> _GIVEN PASSAGE_

------------

Once again, the clusters, on the whole, seem fairly well constrained regarding the shape of the intensity profiles. Here, there seems to be a broader variation in the absolute values of the intensities compared to the previous example. This sort of variation is not unexpected; since the z-normalization scales, each profile independently to have a standard deviation equal to one, thus: our clusters are relatively insensitive to amplitudes and focused instead on the shapes. Comparing the methods, we see they mostly recover the same profiles. An exception is that the k-means cluster #98 in the top row of Fig. 6 has some unique profiles around profile number 300, which appear to have either a very weak left peak or only a single peak on the right, followed by a prominent absorption feature to the right of the rightmost peak. Looking at the temperature and velocity structure for these atypical profiles with suppressed left peaks, it appears they have a temperature enhancement coinciding in height with a moderate downflow. This temperature enhancement persists upwards through a velocity gradient to a region of strong upflow, before it hits a very strong downflow. Their formation can potentially be explained in the same manner as the CBG-like profiles; but with an oppositely signed velocity gradient and with the strong downflow above the upflow causing the additional strongly redshifted absorption feature.
Returning to the general behavior of the clusters, we find that the Stokes V profiles seem to behave as expected from the weak-field approximation, in that they follow the behaviour of the intensity profiles. There is, however, a rather interesting region between profile number 200 to 300 in the bottom row of Fig. 6, where the rightmost Stokes V signal is very low despite a gradient in the intensity and the vertical magnetic field component has a sign change around log τ5000 = −4.

------------

> _RECORD LIST_
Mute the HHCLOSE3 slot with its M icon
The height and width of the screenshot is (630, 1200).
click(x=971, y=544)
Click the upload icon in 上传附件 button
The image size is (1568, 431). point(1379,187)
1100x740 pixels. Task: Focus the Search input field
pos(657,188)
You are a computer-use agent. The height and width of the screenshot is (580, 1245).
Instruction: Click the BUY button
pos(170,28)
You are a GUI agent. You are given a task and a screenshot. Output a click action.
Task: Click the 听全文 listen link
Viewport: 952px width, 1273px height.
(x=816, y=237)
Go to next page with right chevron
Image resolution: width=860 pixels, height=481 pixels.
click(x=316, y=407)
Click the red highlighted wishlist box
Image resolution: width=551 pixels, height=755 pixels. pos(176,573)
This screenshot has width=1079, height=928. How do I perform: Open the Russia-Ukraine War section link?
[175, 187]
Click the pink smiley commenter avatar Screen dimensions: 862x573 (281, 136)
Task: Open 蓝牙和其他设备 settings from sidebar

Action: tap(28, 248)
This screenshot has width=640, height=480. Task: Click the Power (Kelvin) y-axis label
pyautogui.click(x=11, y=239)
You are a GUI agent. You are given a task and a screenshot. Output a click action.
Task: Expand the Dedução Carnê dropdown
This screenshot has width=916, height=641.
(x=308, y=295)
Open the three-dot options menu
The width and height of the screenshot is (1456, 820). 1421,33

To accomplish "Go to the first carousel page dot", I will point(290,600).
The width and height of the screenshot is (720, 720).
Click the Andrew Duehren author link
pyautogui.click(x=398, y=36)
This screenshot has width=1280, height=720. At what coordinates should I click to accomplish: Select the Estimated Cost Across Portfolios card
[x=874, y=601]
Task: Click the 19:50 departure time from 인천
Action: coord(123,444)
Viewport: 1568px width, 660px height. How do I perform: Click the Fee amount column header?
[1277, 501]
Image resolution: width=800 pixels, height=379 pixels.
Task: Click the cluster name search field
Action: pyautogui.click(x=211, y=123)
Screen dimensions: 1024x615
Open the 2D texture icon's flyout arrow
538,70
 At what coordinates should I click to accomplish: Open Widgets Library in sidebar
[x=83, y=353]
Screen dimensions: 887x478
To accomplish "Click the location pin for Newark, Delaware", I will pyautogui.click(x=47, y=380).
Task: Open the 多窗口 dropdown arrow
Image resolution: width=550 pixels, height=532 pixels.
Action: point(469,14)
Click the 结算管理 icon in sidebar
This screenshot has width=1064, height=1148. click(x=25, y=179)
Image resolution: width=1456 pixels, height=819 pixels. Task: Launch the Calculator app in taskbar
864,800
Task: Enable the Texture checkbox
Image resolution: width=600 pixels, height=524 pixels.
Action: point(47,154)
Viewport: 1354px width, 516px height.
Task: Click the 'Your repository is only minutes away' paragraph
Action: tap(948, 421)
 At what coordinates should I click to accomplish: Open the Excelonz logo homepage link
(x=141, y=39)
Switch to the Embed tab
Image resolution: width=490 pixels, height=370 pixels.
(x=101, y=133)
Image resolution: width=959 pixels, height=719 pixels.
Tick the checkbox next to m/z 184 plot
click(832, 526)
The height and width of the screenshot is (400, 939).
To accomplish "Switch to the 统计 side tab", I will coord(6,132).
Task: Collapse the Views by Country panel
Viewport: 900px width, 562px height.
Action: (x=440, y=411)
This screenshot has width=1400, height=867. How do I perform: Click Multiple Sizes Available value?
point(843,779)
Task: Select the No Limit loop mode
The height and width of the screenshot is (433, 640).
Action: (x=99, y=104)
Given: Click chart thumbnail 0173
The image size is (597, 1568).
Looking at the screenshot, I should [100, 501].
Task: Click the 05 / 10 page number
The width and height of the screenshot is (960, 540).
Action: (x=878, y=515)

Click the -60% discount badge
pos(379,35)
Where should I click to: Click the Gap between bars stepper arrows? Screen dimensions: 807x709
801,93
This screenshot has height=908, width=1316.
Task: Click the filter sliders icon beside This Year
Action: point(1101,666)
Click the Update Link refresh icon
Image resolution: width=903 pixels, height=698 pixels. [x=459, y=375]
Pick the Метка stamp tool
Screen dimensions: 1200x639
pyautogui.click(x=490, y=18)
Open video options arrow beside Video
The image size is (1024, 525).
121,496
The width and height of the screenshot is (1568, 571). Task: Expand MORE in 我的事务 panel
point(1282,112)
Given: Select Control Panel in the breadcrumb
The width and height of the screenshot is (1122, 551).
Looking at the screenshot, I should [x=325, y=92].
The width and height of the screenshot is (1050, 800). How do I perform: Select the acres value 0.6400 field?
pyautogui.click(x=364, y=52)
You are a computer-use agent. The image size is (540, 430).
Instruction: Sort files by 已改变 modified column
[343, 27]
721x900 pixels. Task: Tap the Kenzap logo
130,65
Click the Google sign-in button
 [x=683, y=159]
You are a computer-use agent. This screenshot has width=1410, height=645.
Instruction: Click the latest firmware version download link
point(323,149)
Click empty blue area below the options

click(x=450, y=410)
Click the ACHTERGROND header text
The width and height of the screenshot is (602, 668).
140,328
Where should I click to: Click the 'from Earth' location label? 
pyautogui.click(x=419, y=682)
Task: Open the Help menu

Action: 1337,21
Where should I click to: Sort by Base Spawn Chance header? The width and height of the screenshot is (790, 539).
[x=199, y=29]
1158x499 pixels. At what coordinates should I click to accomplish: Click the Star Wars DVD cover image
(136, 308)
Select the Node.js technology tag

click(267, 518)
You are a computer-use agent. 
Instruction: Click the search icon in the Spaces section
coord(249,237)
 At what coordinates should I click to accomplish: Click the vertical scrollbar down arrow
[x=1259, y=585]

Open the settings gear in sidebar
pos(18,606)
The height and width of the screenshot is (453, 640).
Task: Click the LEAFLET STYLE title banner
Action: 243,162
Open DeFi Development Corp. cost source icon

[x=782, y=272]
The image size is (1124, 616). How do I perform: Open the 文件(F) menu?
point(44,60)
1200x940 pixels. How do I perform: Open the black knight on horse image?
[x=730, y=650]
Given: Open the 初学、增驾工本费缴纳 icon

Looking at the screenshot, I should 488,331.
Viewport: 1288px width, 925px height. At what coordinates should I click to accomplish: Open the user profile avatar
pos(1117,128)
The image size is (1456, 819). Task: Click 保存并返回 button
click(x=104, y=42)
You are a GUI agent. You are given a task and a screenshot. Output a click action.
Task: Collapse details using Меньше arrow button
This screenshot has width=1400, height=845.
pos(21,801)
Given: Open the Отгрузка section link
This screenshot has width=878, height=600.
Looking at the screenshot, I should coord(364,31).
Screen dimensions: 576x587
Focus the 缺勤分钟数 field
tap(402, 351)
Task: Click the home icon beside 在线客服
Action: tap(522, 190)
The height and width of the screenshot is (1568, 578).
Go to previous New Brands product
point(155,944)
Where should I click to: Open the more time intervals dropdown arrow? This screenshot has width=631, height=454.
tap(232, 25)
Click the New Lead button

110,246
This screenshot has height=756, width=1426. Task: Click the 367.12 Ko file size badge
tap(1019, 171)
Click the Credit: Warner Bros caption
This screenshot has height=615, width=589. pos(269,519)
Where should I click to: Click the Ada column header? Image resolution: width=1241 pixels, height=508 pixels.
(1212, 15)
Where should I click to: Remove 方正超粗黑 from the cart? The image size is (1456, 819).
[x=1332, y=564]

------------

> _EXERCISE REQUIREMENTS_
Pick up the passage on k-means clusters of intensity and Stokes V profiles after its final sentence and keep writing it.

> _RESULT_
The temperature structure of the atmosphere is more varied for the double peaked profiles, compared to the CBG-like profiles. There are both regions of temperature enhancements with little variation spanning decades in log τ5000, and hot regions bounded by colder plasma above and below. The common feature for all these double peaked profiles is enhanced temperatures in the range of −5 < log τ5000 < −3. That was also the case for the CBG-like profiles, though the CBG-like profiles seldom showed these colder layers above the first strong temperature increase.
The vertical velocities are also rather varied in their structure, but three general features stand out compared to the CBG-like profiles from before. Firstly, the shift from upflows (or weak downflows) to strong downflows at the top tends to occur at a higher point in the atmosphere. Secondly, the starting points for the temperature enhancements coincide with slower plasma velocities and weaker velocity gradients, as opposed to the CBG-like profiles where the temperature increase starts slightly below strong velocity gradients. Thirdly, we note that the second velocity layer from the top, roughly −5.5 < log τ5000 < −4.5, typically shows low to moderate velocities and fairly modest gradients. As such, the effect of opacity shifting in this layer is less, and both intensity peaks due to the temperature enhancements survive.
Another noteworthy point is that when these double peaked profiles do have downflows from the top extending deeper (to log τ5000 ≈ −5.5), the downflows are very strong and there is a corresponding absorption feature on the red side of the reddest peak. A possible interpretation is that the previously discussed opacity shifting is so red-shifted in those cases that it overshoots the red peaks from the slower flowing regions and, therefore, it does not suppress them.
Interestingly, (and in contrast to the CBG-like profiles) the vertical component of the magnetic field does in many of these double peaked profiles display some correlations with the vertical velocities and temperature stratifications. To wit, there are areas of Figs. 6 and 7 where the velocities change signs coinciding with an appreciable gradient in vertical field strength to more negative (downward) values. Furthermore, the starting heights of the temperature increases coincide with the appearance of the stronger vertical magnetic field components; particularly obvious examples are profiles number 100 through 200 in the bottom row of Fig. 6, and profiles number 300 through 500 in the top row of Fig. 7.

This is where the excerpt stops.